CTAWG Data

Why/how did we choose this data?

In the Fall of 2015 CTWAG group members decided to use one common data set through which to explore computational text analysis methods. Members chose to focus our collective efforts on the Congressional Record and Congressional Hearing. We chose these Congressional documents for the following reasons:

"Big" data set: There is a large amount of data.
Publicly available data: The data is in the public domain, so there are no copyright concerns.
Multiple forms of communication: The record includes both spoken and written text.
External linkages: Potential to link to voter records, metadata about congress people, committees served on, etc.

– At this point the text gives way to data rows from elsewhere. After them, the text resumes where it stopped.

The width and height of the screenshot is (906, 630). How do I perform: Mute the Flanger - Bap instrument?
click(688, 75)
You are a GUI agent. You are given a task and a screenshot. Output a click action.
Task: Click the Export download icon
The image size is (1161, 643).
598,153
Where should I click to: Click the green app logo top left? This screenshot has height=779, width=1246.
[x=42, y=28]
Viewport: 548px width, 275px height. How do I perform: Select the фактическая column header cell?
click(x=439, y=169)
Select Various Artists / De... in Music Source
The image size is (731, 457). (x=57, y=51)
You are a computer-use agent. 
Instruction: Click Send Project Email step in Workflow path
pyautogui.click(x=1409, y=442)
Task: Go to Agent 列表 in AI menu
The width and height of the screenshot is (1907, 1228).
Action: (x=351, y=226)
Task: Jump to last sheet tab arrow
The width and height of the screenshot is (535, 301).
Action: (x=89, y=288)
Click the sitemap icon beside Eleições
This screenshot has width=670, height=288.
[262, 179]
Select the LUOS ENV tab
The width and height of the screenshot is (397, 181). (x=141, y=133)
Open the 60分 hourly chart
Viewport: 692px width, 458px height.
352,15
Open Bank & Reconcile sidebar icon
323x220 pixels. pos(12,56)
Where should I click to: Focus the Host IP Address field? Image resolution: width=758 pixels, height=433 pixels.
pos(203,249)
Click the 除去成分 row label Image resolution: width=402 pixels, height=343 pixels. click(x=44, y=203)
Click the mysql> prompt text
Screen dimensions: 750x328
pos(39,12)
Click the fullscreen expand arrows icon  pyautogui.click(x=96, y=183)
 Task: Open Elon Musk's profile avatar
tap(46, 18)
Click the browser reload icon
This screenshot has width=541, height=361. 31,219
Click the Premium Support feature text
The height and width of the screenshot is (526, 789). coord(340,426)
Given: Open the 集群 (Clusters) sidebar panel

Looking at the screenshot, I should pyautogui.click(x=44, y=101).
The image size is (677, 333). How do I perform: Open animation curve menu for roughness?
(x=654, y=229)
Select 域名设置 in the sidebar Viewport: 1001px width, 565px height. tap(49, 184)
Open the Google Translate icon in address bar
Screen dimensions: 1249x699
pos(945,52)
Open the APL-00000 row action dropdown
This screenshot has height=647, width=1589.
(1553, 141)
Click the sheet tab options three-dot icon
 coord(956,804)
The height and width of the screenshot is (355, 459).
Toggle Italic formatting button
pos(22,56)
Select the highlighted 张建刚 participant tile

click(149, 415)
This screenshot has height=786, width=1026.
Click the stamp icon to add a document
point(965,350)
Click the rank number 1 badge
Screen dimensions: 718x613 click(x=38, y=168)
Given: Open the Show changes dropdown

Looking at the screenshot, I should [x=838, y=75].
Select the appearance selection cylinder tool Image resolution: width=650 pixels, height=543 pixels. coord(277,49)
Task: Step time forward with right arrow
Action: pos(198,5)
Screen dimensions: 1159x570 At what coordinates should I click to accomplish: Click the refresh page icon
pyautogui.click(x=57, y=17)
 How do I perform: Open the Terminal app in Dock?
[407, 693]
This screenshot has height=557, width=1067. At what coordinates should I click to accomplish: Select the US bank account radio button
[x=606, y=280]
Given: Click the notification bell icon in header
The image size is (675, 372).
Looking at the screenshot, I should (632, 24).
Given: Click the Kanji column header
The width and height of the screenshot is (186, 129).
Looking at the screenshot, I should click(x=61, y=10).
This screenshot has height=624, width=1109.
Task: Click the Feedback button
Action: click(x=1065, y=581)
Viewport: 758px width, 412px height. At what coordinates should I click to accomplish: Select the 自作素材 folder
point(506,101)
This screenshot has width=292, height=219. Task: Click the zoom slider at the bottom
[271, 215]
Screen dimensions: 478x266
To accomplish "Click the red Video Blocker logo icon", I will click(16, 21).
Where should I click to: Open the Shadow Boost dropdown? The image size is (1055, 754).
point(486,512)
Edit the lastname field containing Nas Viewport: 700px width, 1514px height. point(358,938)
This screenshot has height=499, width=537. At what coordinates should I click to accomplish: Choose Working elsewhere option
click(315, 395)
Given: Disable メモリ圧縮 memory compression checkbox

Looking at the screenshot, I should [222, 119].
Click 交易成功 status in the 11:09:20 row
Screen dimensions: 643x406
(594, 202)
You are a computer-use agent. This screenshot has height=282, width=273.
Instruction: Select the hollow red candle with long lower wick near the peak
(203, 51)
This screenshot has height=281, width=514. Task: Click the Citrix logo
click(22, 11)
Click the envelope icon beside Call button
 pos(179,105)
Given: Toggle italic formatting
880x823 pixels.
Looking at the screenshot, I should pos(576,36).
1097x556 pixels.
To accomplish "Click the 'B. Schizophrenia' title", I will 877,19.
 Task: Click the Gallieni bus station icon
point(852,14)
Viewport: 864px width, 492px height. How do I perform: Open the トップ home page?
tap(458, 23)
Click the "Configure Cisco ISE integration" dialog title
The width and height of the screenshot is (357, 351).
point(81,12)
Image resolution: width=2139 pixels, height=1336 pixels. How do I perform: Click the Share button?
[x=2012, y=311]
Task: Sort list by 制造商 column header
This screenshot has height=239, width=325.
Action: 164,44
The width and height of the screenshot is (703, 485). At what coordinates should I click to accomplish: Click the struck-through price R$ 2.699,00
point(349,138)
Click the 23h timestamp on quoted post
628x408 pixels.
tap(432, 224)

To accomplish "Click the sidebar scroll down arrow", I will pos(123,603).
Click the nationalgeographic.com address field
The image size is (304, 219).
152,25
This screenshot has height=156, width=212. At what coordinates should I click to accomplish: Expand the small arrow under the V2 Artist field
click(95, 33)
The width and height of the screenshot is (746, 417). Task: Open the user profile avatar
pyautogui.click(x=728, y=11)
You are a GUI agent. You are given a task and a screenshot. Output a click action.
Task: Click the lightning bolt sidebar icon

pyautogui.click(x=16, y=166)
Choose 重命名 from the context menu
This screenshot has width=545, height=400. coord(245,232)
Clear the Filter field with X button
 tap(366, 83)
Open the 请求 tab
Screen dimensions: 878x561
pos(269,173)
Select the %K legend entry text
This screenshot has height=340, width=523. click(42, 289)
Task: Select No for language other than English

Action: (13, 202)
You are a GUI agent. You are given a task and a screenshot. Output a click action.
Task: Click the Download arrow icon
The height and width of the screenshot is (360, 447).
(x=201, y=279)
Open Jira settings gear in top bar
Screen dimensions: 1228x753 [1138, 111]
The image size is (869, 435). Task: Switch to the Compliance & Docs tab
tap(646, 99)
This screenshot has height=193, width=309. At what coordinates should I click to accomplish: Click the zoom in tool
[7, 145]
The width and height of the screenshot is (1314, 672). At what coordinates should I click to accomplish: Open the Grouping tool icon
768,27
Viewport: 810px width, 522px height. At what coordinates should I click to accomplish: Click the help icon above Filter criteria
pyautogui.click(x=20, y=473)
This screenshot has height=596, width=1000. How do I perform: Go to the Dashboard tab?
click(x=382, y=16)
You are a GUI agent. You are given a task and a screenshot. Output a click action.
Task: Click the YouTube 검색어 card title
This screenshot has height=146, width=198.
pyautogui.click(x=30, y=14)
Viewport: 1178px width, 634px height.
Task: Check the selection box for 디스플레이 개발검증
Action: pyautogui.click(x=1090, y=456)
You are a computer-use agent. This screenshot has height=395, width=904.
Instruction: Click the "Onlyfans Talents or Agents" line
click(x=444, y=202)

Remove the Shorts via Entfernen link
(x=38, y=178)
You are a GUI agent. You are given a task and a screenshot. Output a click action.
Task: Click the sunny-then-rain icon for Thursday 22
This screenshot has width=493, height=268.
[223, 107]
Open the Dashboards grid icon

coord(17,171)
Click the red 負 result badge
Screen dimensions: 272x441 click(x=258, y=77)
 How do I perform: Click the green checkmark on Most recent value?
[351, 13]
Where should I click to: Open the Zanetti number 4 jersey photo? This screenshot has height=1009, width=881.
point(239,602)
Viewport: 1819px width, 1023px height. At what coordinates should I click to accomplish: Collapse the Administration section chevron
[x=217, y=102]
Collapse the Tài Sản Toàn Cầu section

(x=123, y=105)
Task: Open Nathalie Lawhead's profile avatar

What data files should I use?

We are still in the preliminary stages of scraping and pre-processing Congressional Hearings from US GPO. For Spring 2016 we will therefore be working with two branches of data:

ICPSR Data v1.0

Version: 1.0
Copyright: Restricted to researchers in the ICPSR community (including UC Berkeley). To receive the data, follow the link above and request access using a berkeley.edu email address.
In 2011, Matthew Gentzkow and Jesse Shapiro compiled text data from the Congressional Record (104th-110th). This data is available to researchers at universities affiliated with the ICPSR collective (including UC Berkeley). This dataset will be used as a bridge, enabling us to work through more advanced stages of a text analysis project, while we prepare our own more exhaustive original data set using the US Government Publishing Office records. For mor information, visit the entry for this data set at the ICPSR.

CTAWG Data v0.1

Version: 0.1
Copyright: Unrestricted.
Description: We are currently developing our own data set from Congressional Hearings. To do this we built a web scraper to compile hearings housed at the US Government Publishing Office Site. Version 0.1 provides a very small sample of a subset of these records to offer a glimpse into the format and potential for this data.